This post from Brent Patterson on the PBI-Canada website.
On February 13, the Peace Brigades International-Guatemala Project posted, “Yesterday we visited the Peaceful Resistance of La Puya camp, composed of 12 communities of San Pedro Ayampuc and San José del Golfo, which has been maintained for 8 years in front of the entrance of the Progreso VII Derivada mine.”
“In 2016, the CC [Constitutional Court] resolved an amparo [a remedy for the protection of constitutional rights] of the resistance by ordering the temporary closure of mining work due to lack of prior, free and informed consultation of the affected populations.”
PBI-Guatemala adds, “Currently, the Resistance is awaiting the arbitration ruling dealt with by the International Center for Investment Dispute Arrangements (ICSID) on the complaint that Kappes, Cassiday & Associates (KCA) filed against the Guatemalan State following the resolution of the CC [Constitutional Court].”
Residents from the communities of San José del Golfo and San Pedro Ayampuc – an area known as La Puya – have been fighting against the Progreso VII Derivada-El Tambor mine located just north of Guatemala City since March 2010.
In 2012, the non-governmental organization Guatemala Human Rights Commission-USA explained, “La Puya started, as many great movements do, with a single act of civil disobedience.”
“A woman, concerned by the sudden arrival of a gold mining operation in her community, decided to park her car sidewise across a dusty, rural road, stopping a convoy of massive mining machinery in its tracks. Others quickly joined her, taking a stand in defense of their water supply, farmland, health and environment.”
“This impromptu roadside gathering of community members became, essentially, a human roadblock, preventing tractors, dump trucks and other equipment from entering the Tambor mine site. Over time, the roadblock grew into the resistance movement known as La Puya.”

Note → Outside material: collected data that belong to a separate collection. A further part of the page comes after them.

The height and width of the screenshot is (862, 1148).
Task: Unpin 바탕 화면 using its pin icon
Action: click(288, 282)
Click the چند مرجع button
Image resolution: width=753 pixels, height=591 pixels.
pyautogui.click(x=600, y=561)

The mine is owned by Reno-based Kappes, Cassiday & Associates (KCA).
The Peaceful Resistance of La Puya has stated, “[The environmental impact assessment] shows that the gold and silver are contained in arsenopyrite rock, which contains high levels of arsenic. Levels of arsenic in the water increased considerably during the time the mine was in operation.”

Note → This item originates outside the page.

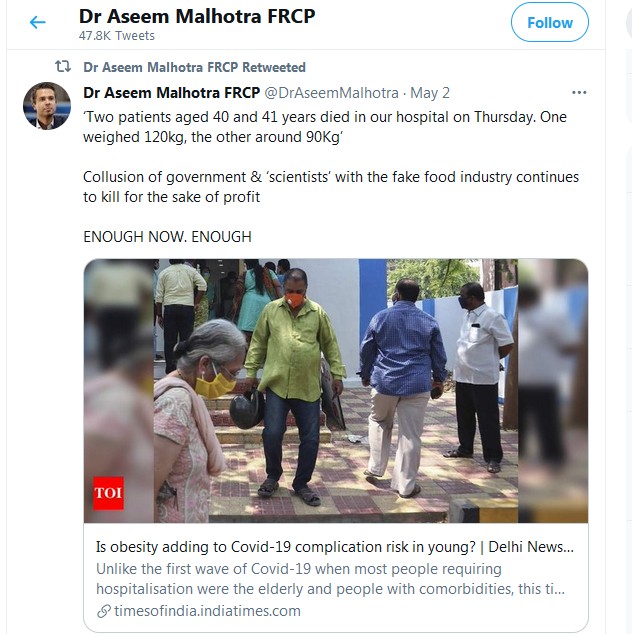
Task: Open the 'Is obesity adding to Covid-19' headline
Action: (x=334, y=547)
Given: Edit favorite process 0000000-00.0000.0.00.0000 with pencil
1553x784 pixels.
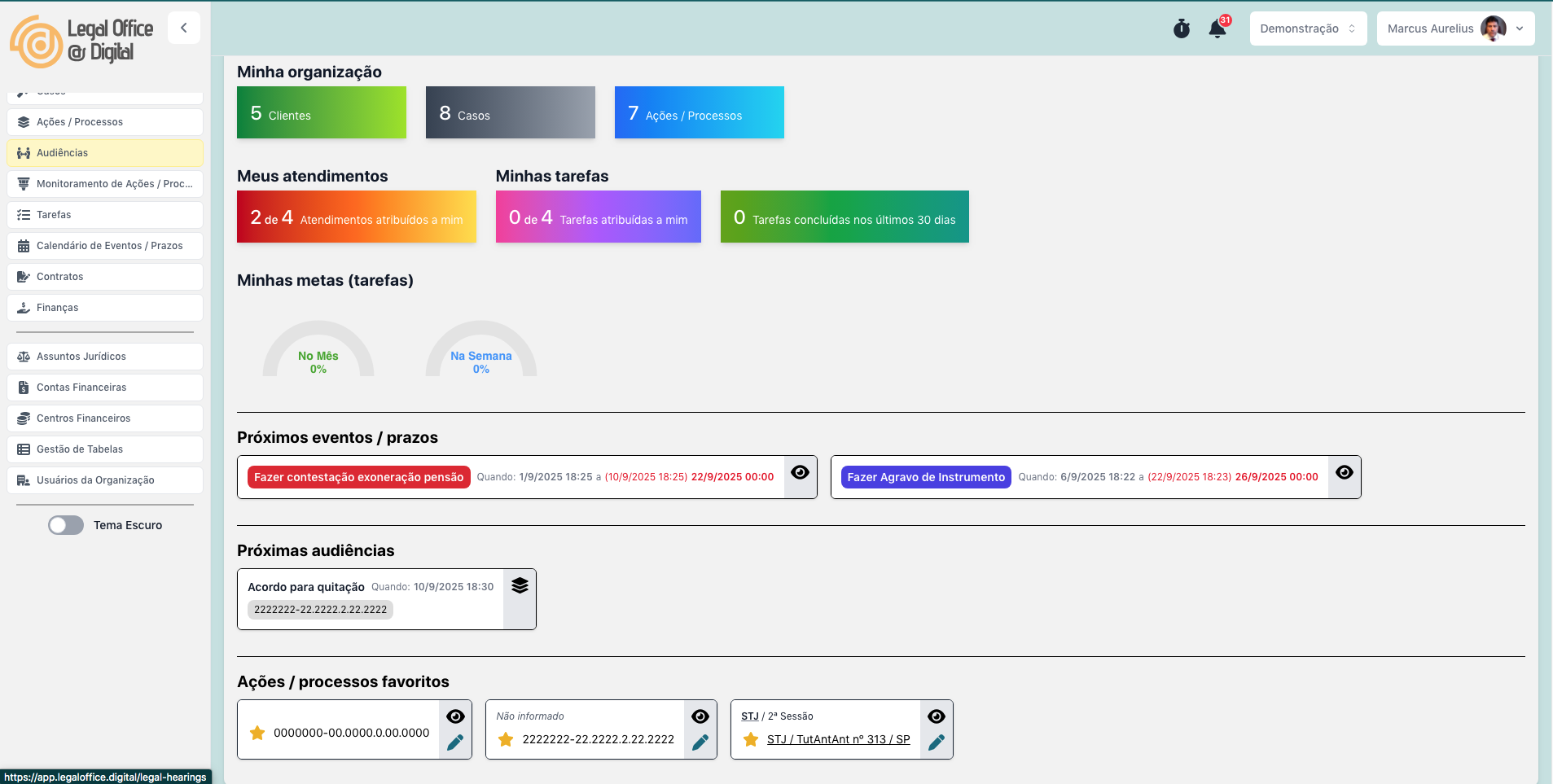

In July 2015, a Guatemalan court ruled in favour of La Puya, ordering EXMINGUA – the Guatemalan subsidiary of KCA – to suspend all activities at the mine until a community consultation was held. Then in February 2016, the Guatemalan Supreme Court ruled to provisionally suspend the mining licence due to a lack of prior consultation.
In December 2018, KCA filed a $300 million claim with the International Centre for Settlement of Investment Disputes (ICSID), a World Bank arbitration mechanism.

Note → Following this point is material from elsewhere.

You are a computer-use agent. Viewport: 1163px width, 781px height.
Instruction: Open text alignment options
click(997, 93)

The company cites community protests and unjust treatment by the state as a violation of the terms of the Free Trade Agreement between the Dominican Republic, Central America and the United States.
The El Tambor mine was previously owned by Vancouver-based Radius Gold.
The Network in Solidarity with the People of Guatemala (NISGUA) has highlighted, “Although Radius Gold sold its shares in the local Guatemalan subsidiary Exploraciones Mineras de Guatemala S.A. (EXMINGUA) to KCA in August 2012, it retains an economic interest in the mine.”
NISGUA notes, “The company’s 2013 audited financial statements state that three quarters of the cost of the sale transaction will be paid to Radius once gold shipments commence from the property and that Radius also anticipates quarterly payments from KCA based on gold production.”
PBI-Guatemala began providing accompaniment to the Peaceful Resistance of La Puya in November 2012.
You can read the article here.
GSN has featured La Puya, previously, and you can read more here.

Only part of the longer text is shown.